Facial recognition is becoming part of the fabric of everyday life. You might already use it to log in to your phone or computer, or authenticate payments with your bank. In China, where the technology is more common, your face can be used to buy fast food, or claim your allowance of toilet paper at a public restroom. And this is to say nothing of how law enforcement agencies around the world are experimenting with facial recognition as tool of mass surveillance.
But the widespread uptake of this technology belies underlying structural problems, not least the issue of bias. By this, researchers mean that software used for facial identification, recognition, or analysis performs differently based on the age, gender, and ethnicity of the person it’s identifying.
A study published in February by researchers from MIT Media Lab found that facial recognition algorithms designed by IBM, Microsoft, and Face++ had error rates of up to 35 percent higher when detecting the gender of darker-skinned women compared to lighter-skinned men. In this way, bias in facial recognition threatens to reinforce the prejudices of society; disproportionately affecting women and minorities, potentially locking them out of the world’s digital infrastructure, or inflicting life-changing judgements on them.
Amazon also did not respond to questions, but directed us to statements it issued earlier this year after being criticized by the ACLU for selling facial recognition to law enforcement. (The ACLU made similar criticisms today: it tested the company’s facial recognition software to identify pictures of Congress members, and found that they incorrectly matched 28 individuals to criminal mugshots.)
Amazon says it will withdraw customers’ access to its algorithms if they are used to illegally discriminate or violate the public’s right to privacy, but doesn’t mention any form of oversight. The company toldThe Vergeit had teams working internally to test for and remove biases from its systems, but would not share any further information. This is notable considering Amazon continues to sell its algorithms to law enforcement agencies.

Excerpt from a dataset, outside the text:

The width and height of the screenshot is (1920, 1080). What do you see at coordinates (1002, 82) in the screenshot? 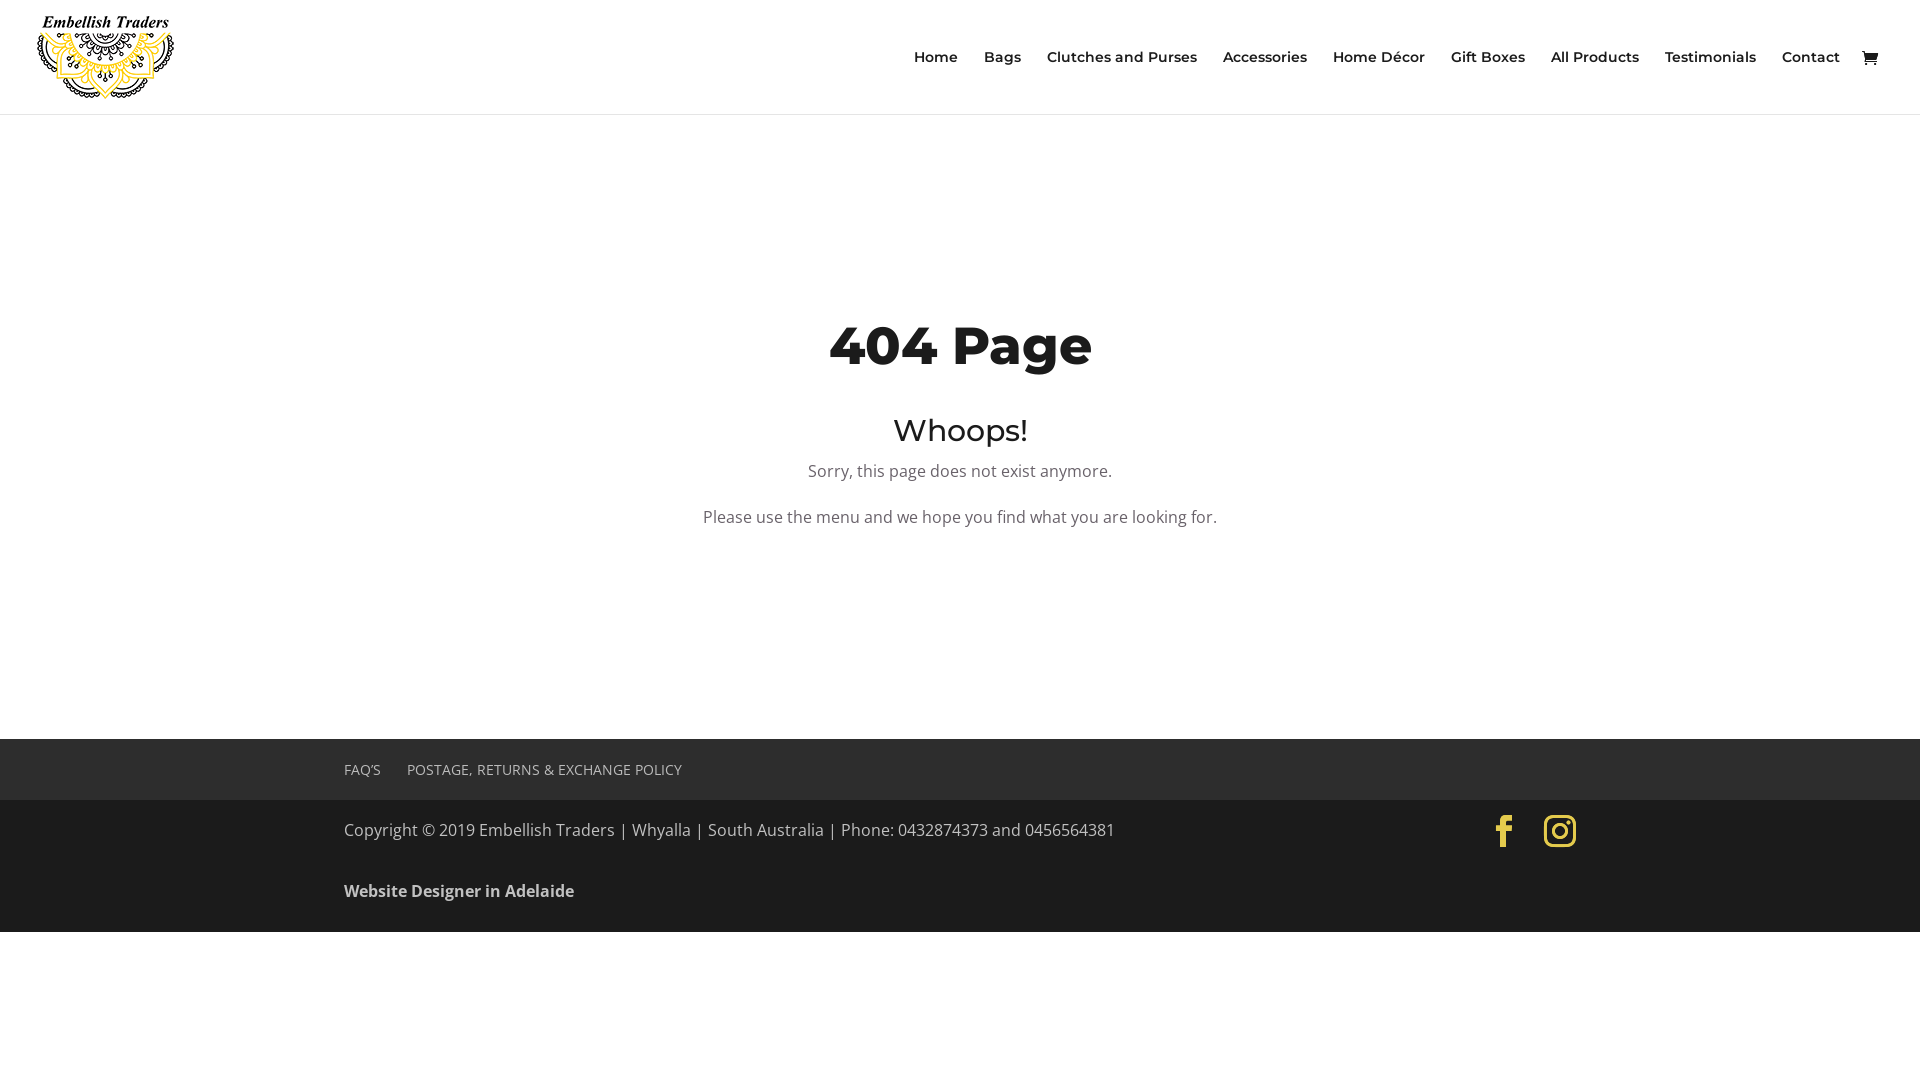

Of the enterprise vendorsThe Vergeapproached, some did not offer a direct response at all, including FaceFirst, Gemalto, and NEC. Others, like Cognitec, a German firm which sells facial recognition algorithms to law enforcement and border agencies around the world, admitted that avoiding bias was hard without the right data.
“Databases that are available are often biased,” Cognitec’s marketing manager, Elke Oberg, toldThe Verge. “They might just be of white people because that’s whatever the provider had available as models.” Oberg says Cognitec does its best to train on diverse data, but says market forces will weed out bad algorithms. “All the vendors are working on [this problem] because the public is aware of it,” she said. “And I think if you want to survive as a vendor you will definitely need to train your algorithm on highly diverse data.”
How can we address the issue of bias?
These answers show that although there is awareness of the problem of bias, there’s no coordinated response. So what to do? The solution most experts suggest is conceptually simple, but tricky to implement: create industry-wide tests for accuracy and bias.
The interesting thing is that a such test already exists, sort of. It’s called the FRVT (Face Recognition Vendor Test) and is administered by the National Institute of Standards and Technology, or NIST. It tests the accuracy of dozens of facial recognition systems in different scenarios, like matching a passport photo to a person standing at a border gate, or matching faces from CCTV footage to mugshots in a database. And it tests “demographic differentials” — how algorithms perform based on gender, age, and race.
However, the FRVT is entirely voluntary, and the organizations that submit their algorithms tend to be either enterprise vendors trying to sell their services to the federal government, or academics testing out new, experimental models. Smaller firms like NEC and Gemalto submit their algorithms, but none of the big commercial tech companies do.
Garvie suggests that rather than creating new tests for facial recognition accuracy, it might be a good idea to expand the reach of the FRVT. “NIST does a very admirable job in conducting these tests,” says Garvie. “[But] they also have limited resources. I suspect we would need legislation or federal funding support to increase the capacity of NIST to test other companies.” Another challenge is that the deep learning algorithms deployed by the likes of Amazon and Microsoft can’t be easily sent for analysis. They are huge pieces of constantly updating software; very different to older facial recognition systems, which can usually fit on a single thumb drive.
“The use case [for law enforcement] isn’t just a camera on the street; it’s body cameras, mugshots, line-ups,” says Brackeen. If bias is a factor in these scenarios, he says, then “you have a greater opportunity for a person of color to be falsely accused of a crime.”
Discussion about bias, then, looks like it will only be the beginning of a much bigger debate. As Buolamwini says, benchmarks can play their part, but more needs to be done: “Companies, researchers, and academics developing these tools have to take responsibility for placing context limitations on the systems they develop if the want to mitigate harms.”